Job - Swap "Sources" for "Assets" and write out everything from the line containing "The height and width of the screenshot is (475, 1000)." down to the line containing "Looking at the screenshot, I should point(44,128).", with nothing else changed.
+--
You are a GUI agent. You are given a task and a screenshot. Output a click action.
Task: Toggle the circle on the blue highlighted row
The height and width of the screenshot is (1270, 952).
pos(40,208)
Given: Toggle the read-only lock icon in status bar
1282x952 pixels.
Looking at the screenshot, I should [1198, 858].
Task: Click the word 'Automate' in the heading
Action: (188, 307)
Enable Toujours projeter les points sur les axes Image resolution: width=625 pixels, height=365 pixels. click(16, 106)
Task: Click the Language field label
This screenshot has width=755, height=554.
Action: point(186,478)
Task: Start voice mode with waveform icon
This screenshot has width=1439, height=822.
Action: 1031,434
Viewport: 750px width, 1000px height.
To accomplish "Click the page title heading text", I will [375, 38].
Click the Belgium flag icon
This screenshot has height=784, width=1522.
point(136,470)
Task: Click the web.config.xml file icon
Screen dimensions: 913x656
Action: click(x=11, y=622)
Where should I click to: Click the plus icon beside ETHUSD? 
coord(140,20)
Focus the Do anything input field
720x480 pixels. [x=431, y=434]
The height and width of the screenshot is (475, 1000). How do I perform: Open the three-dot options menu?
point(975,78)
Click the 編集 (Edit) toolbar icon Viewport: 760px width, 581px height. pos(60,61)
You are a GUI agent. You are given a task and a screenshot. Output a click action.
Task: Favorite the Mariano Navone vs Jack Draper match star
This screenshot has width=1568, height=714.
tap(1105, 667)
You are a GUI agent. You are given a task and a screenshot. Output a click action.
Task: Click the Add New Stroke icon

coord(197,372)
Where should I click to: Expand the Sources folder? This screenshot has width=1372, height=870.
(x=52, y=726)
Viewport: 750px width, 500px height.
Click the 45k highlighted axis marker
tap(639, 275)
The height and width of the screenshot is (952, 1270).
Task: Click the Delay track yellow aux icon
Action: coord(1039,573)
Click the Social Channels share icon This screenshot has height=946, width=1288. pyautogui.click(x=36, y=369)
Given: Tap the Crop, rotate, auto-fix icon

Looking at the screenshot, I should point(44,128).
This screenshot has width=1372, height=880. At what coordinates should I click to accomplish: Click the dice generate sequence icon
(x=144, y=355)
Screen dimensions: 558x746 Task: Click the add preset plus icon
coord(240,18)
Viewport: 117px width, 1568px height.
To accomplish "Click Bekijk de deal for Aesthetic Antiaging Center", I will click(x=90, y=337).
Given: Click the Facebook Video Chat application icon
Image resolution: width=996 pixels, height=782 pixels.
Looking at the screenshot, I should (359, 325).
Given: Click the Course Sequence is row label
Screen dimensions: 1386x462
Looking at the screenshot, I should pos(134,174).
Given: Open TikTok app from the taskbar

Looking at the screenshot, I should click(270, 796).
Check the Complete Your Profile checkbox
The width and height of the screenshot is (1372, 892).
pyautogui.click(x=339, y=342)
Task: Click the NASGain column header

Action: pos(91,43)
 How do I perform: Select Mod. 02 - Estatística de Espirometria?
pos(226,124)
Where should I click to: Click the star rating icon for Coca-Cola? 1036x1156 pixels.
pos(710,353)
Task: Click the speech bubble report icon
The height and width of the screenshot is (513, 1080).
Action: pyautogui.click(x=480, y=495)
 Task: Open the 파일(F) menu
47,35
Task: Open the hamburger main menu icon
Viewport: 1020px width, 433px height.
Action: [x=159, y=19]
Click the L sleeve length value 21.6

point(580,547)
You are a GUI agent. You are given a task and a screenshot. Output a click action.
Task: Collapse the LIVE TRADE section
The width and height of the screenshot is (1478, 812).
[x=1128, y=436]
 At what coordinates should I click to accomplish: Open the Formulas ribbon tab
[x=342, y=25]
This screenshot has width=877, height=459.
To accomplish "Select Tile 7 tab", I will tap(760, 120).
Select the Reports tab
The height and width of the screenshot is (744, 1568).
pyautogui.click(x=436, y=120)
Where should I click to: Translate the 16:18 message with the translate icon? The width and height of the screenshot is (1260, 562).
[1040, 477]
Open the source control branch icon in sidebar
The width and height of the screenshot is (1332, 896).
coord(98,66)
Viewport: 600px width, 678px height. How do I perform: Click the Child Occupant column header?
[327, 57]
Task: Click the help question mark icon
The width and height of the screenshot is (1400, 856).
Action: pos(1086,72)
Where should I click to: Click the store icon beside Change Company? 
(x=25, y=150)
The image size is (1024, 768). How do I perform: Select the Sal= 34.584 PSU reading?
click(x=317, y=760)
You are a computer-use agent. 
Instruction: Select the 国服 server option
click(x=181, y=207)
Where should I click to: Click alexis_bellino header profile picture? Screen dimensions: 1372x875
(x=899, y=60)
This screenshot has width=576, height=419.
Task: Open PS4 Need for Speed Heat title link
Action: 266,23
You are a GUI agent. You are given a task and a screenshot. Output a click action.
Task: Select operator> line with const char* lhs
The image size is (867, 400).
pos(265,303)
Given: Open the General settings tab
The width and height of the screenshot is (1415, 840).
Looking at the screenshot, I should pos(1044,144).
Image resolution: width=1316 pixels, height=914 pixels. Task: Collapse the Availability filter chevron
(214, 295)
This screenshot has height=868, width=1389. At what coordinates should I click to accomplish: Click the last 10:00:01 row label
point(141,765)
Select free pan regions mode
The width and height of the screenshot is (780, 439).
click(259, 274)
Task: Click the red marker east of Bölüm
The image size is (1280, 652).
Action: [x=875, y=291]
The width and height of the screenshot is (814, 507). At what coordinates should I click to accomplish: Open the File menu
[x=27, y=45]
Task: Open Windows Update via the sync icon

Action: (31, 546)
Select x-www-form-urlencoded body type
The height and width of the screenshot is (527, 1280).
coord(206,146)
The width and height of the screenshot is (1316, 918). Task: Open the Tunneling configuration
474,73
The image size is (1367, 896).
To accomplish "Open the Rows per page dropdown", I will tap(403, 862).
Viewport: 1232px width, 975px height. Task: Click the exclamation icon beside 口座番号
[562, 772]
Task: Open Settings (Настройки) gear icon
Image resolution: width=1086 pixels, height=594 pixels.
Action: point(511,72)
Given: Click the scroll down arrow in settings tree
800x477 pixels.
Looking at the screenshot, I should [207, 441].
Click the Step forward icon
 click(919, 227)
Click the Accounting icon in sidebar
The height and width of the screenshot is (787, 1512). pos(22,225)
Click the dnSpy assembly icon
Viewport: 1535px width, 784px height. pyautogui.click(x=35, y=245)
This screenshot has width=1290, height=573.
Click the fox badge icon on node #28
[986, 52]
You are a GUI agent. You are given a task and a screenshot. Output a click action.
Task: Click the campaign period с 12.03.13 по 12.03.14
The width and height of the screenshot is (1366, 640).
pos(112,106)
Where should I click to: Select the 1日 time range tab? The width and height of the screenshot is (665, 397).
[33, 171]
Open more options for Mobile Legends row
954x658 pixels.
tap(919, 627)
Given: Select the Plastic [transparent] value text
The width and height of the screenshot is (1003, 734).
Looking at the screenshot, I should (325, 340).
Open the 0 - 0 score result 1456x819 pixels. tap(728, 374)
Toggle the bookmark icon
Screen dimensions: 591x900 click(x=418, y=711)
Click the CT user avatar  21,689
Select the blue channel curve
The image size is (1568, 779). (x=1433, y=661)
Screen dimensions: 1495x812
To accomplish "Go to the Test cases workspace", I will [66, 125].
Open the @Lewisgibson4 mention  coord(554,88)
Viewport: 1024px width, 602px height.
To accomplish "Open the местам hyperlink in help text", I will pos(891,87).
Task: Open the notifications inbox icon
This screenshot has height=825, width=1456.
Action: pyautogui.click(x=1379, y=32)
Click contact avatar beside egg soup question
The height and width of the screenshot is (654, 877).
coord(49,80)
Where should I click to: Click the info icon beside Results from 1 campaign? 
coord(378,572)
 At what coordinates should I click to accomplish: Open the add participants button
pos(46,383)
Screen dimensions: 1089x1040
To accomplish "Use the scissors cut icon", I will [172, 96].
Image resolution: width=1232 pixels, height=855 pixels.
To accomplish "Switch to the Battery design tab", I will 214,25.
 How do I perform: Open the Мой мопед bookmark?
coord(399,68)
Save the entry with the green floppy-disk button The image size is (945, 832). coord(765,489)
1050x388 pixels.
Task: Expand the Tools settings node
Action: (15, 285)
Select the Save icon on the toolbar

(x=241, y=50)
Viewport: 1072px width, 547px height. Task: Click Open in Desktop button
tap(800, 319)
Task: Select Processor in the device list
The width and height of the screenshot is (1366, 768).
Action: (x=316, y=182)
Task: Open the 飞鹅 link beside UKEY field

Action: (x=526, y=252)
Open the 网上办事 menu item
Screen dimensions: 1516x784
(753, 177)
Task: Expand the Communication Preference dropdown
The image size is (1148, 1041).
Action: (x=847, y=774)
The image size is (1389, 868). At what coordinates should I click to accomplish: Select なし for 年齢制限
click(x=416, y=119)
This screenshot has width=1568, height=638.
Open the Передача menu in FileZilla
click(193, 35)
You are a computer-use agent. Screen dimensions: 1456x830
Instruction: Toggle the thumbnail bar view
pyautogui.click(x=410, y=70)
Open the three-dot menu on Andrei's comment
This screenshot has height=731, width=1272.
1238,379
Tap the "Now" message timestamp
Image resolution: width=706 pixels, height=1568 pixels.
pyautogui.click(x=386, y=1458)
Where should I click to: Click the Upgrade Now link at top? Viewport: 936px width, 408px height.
+--
Response -
The height and width of the screenshot is (475, 1000). How do I perform: Open the three-dot options menu?
point(975,78)
Click the 編集 (Edit) toolbar icon Viewport: 760px width, 581px height. pos(60,61)
You are a GUI agent. You are given a task and a screenshot. Output a click action.
Task: Favorite the Mariano Navone vs Jack Draper match star
This screenshot has width=1568, height=714.
tap(1105, 667)
You are a GUI agent. You are given a task and a screenshot. Output a click action.
Task: Click the Add New Stroke icon

coord(197,372)
Where should I click to: Expand the Assets folder? This screenshot has width=1372, height=870.
(x=52, y=726)
Viewport: 750px width, 500px height.
Click the 45k highlighted axis marker
tap(639, 275)
The height and width of the screenshot is (952, 1270).
Task: Click the Delay track yellow aux icon
Action: coord(1039,573)
Click the Social Channels share icon This screenshot has height=946, width=1288. pyautogui.click(x=36, y=369)
Given: Tap the Crop, rotate, auto-fix icon

Looking at the screenshot, I should point(44,128).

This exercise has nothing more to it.